**AIM:**
Rewrite the records from the start through the line containing "tap(682, 206)", replacing "screenshot" with "image" and keeping everything else the same. Omit the pictures from your answer.

**MATERIAL TO PROCESS:**
====================

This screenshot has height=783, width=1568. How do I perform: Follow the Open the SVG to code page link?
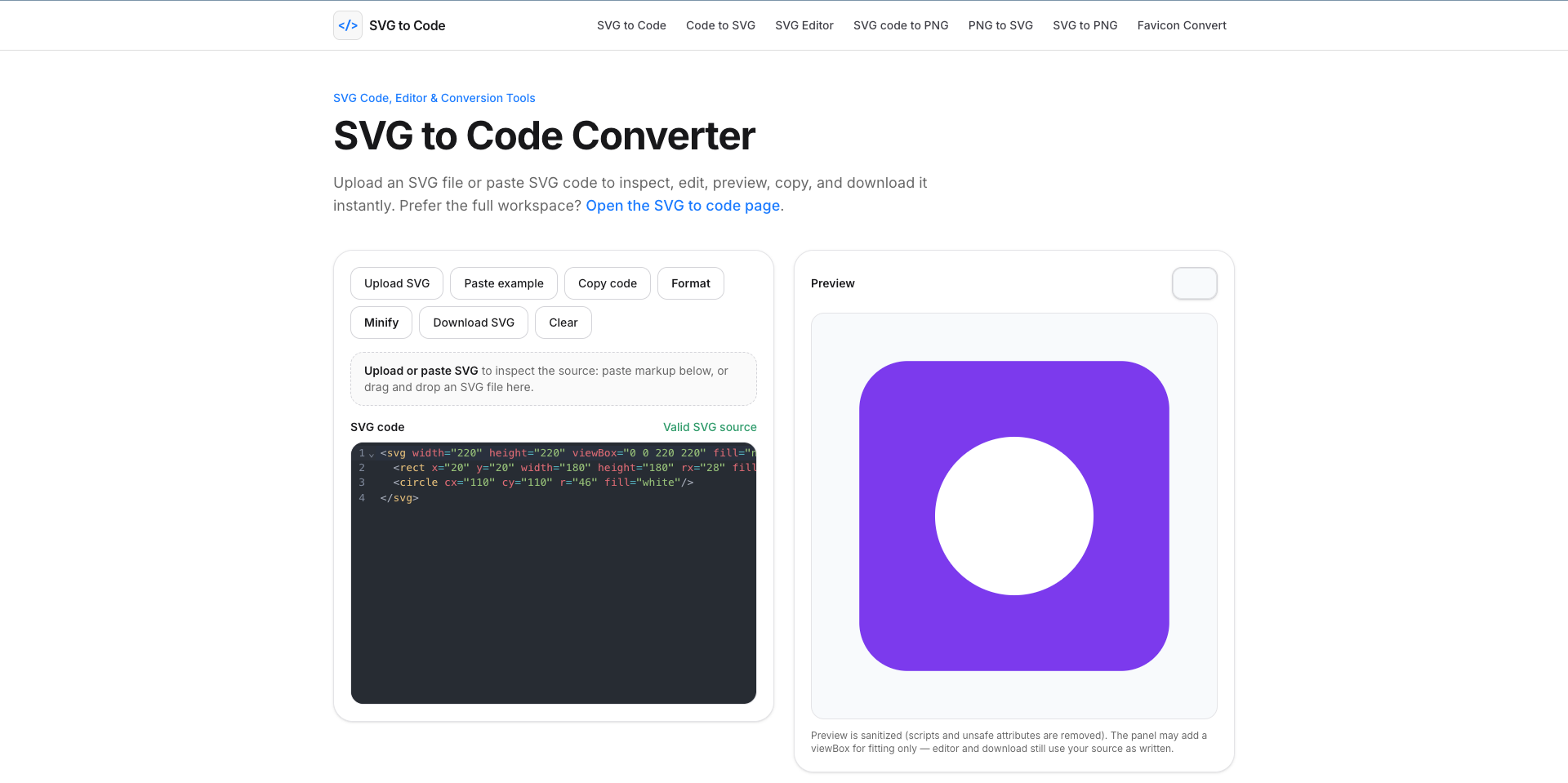tap(682, 206)
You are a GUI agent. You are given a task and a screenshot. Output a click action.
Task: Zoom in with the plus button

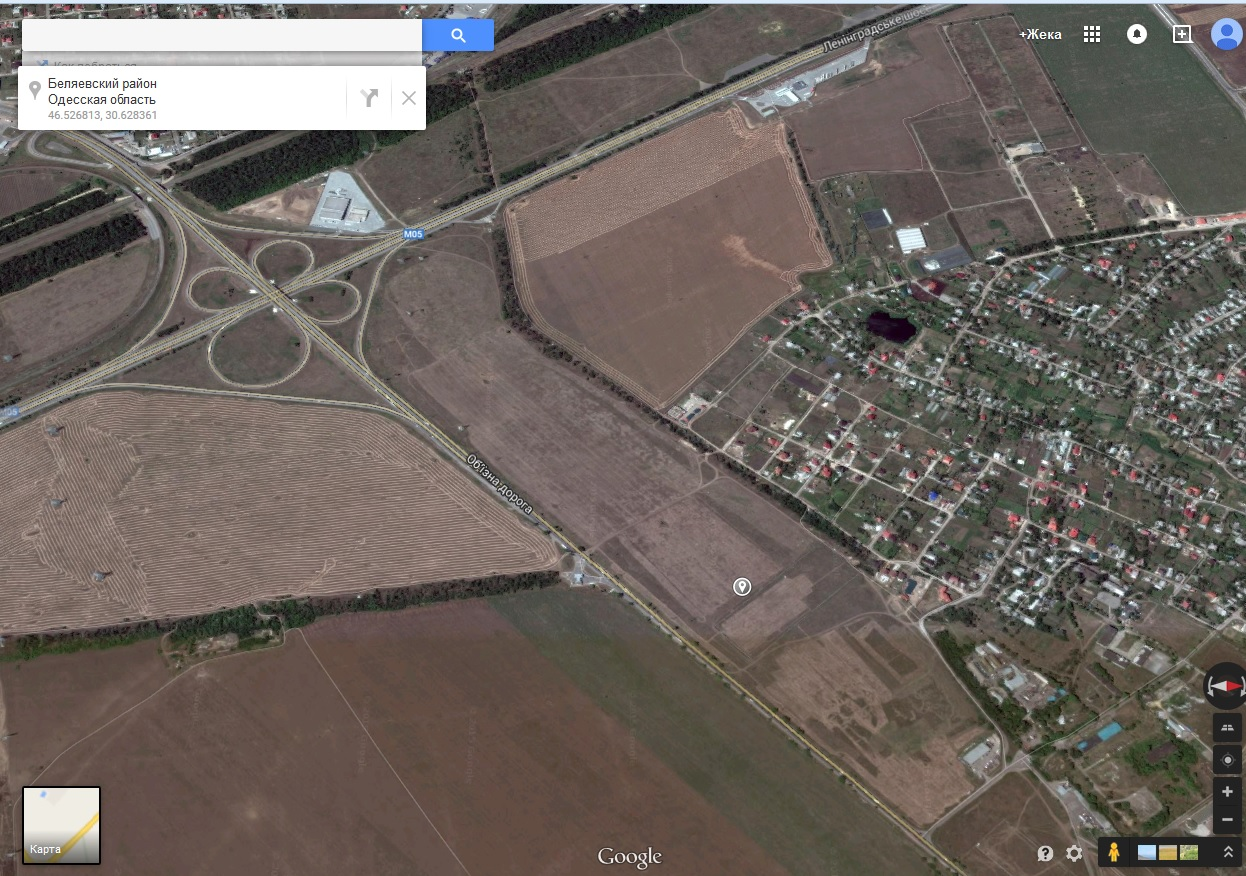click(1227, 792)

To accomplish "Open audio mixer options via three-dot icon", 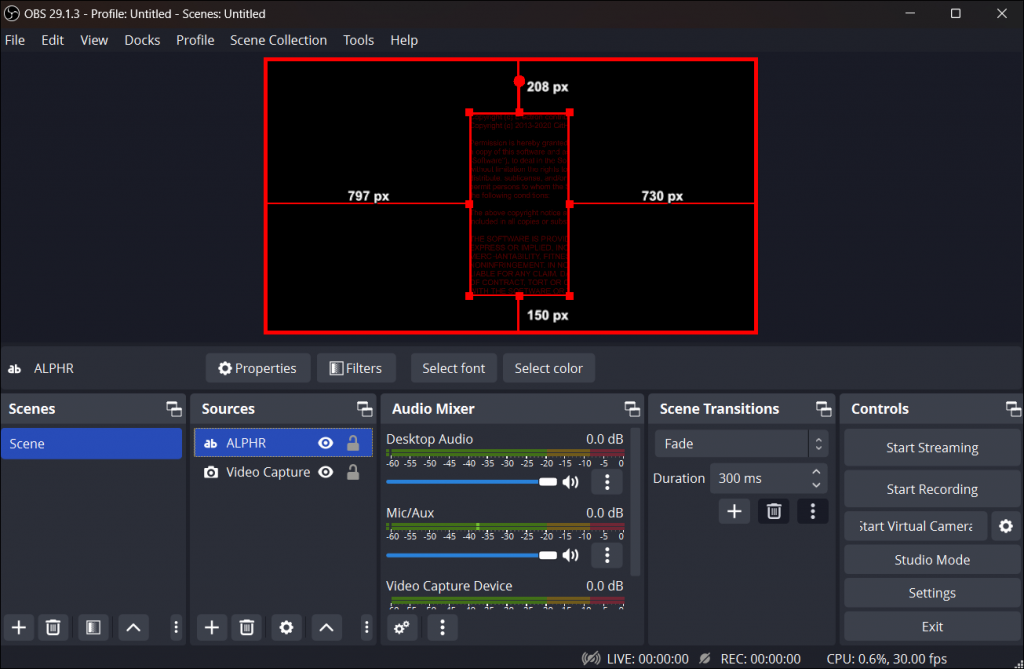I will pos(442,627).
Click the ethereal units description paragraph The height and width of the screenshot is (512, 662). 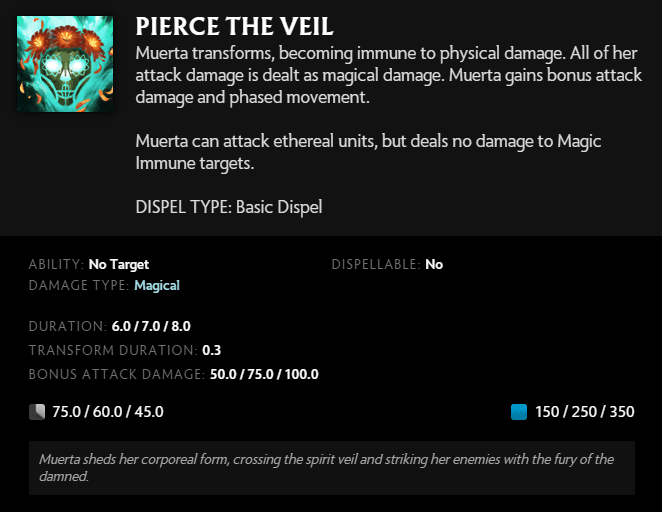[x=368, y=152]
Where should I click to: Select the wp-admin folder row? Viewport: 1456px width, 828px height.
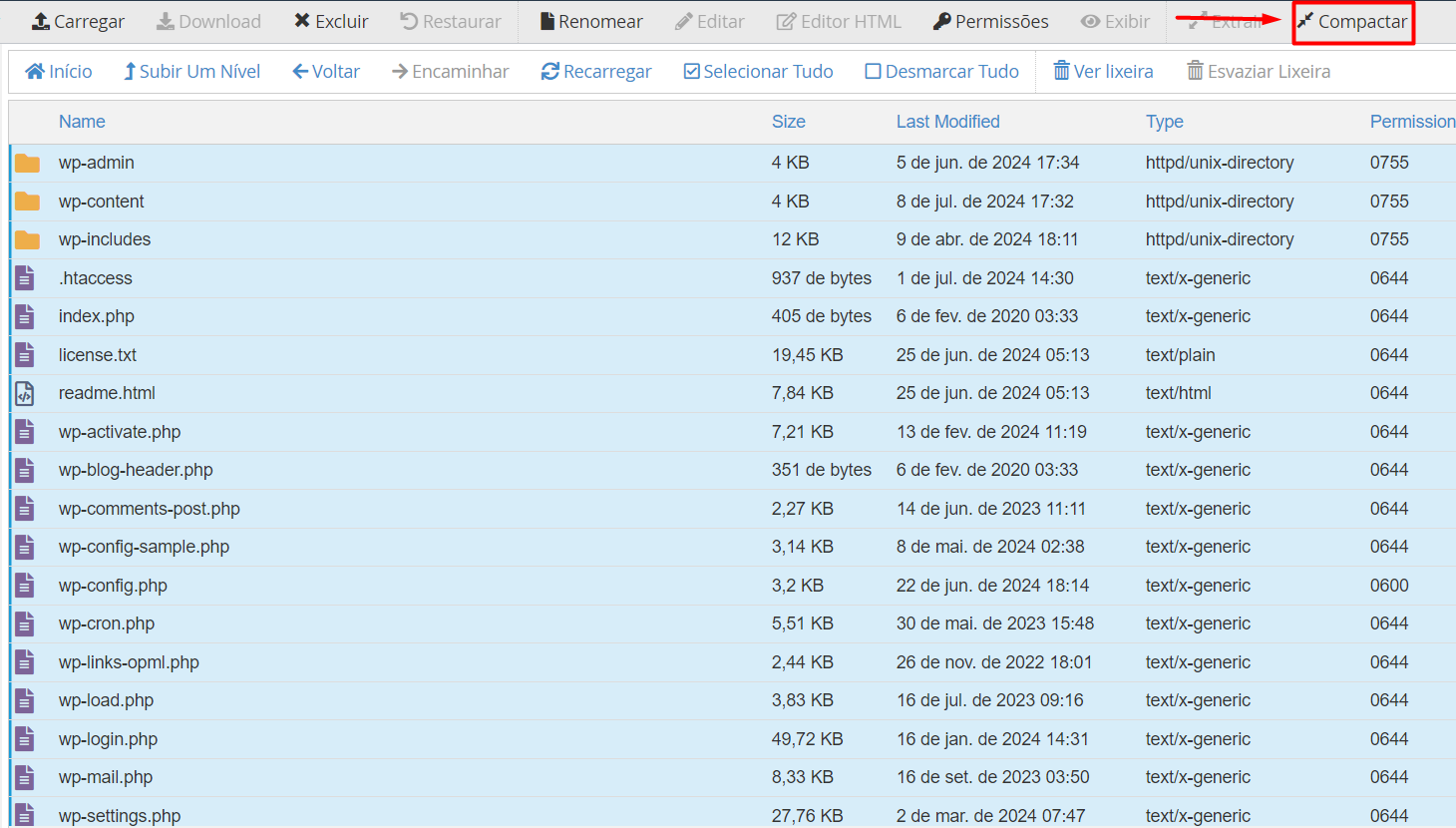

====================

**PROBLEM SOLUTION:**
This image has height=783, width=1568. How do I perform: Follow the Open the SVG to code page link?
tap(682, 206)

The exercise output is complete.